EXTRAIT À LIRE -

++++++++

La transparence budgétaire au Sénégal est essentielle pour garantir une gestion démocratique des finances publiques. Cet article analyse les acteurs et les procédures de préparation de la loi de finances, mettant en lumière les réformes récentes visant à renforcer cette transparence et l’efficacité budgétaire.
Paragraphe 2 : Les autorités parlementaires
L’association du parlement à l’élaboration du projet de loi de finances date des années 90. Elle s’inscrit dans une logique de recherche de transparence dans la gestion des finances publiques. Un objectif politique qui signifie qu’il n’y a pas de vraie démocratie si les citoyens ne comprennent pas comment est utilisé l’argent public.
C’est dire qu’il y a un lien fondamental entre la démocratie et le droit budgétaire. L’objectif de transparence suppose que la présentation, l’élaboration et l’exécution soit lisibles pour les citoyens. Le parlement doit être informé des grandes priorités de la politique budgétaire.1 Le débat d’orientation budgétaire constitue un premier rendez-vous entre le gouvernement et le parlement dans le cadre de la préparation de la loi de finances et donne l’occasion aux parlementaires de faire entendre leur point de vue sur les orientations de la politique gouvernementale.2 Il leur permet donc d’être informé assez tôt de la stratégie gouvernementale d’une part et d’autre part d’en discuter afin de formuler des suggestions à l’exécutif. Ainsi, le gouvernement doit désormais présenter un rapport sur l’évolution de l’économie nationale.
Il faut dire que la première expérience a été faite en France avec les budgets des collectivités territoriales avant d’être élargie au budget de l’Etat avec le gouvernement Jospin en 1998. Sous la forme d’un débat d’orientation des finances publiques (DOFP), cette initiative permet au gouvernement d’informer le parlement de l’évolution de l’économie nationale et des orientations majeurs des finances publiques. Ce débat est prévu à l’article 48 de la loi organique portant loi de finances du 1er août 2001. Le Professeur Reymond MUZELLEC parle de « correction parlementaire au monopole gouvernemental »3 sur l’élaboration du projet de loi de finances.
En France, le débat d’orientation budgétaire est préparé en amont avec la remise de deux rapports au Parlement. Le premier rapport émane de la Cour des comptes et porte sur la situation et les perspectives des finances publiques. Quant au second, il provient du Gouvernement qui le remet au Parlement, en principe avant le 30 juin, pour lui informer de l’évolution de l’économie nationale et des orientations des finances publiques.

++++++++

BUT DE L'EXERCICE -
Répondez aux questions suivantes à partir de l'extrait sur la transparence budgétaire ci-dessus.
1. De quand date l'association du parlement à l'élaboration du projet de loi de finances ?
2. Quel article de la loi organique portant loi de finances du 1er août 2001 prévoit le débat d'orientation des finances publiques ?
3. En France, de quelle institution émane le premier rapport remis au Parlement avant le débat d'orientation budgétaire ?

DONNÉES RECUEILLIES -
++++++++

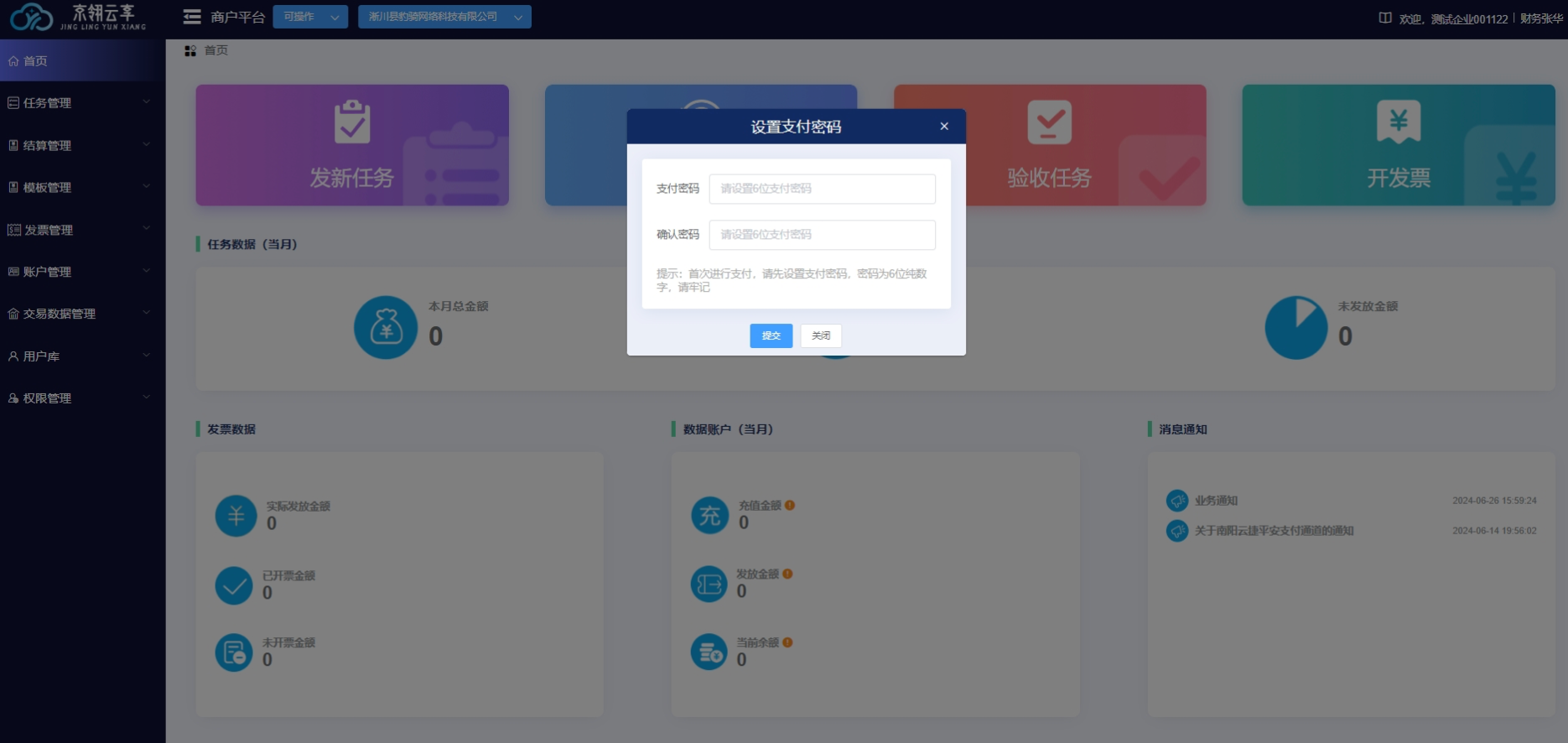
Task: Click the money bag icon beside 本月总金额
Action: 386,328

++++++++

CORRIGÉ DE L'EXERCICE -
1. Elle date des années 90.
2. L'article 48.
3. De la Cour des comptes.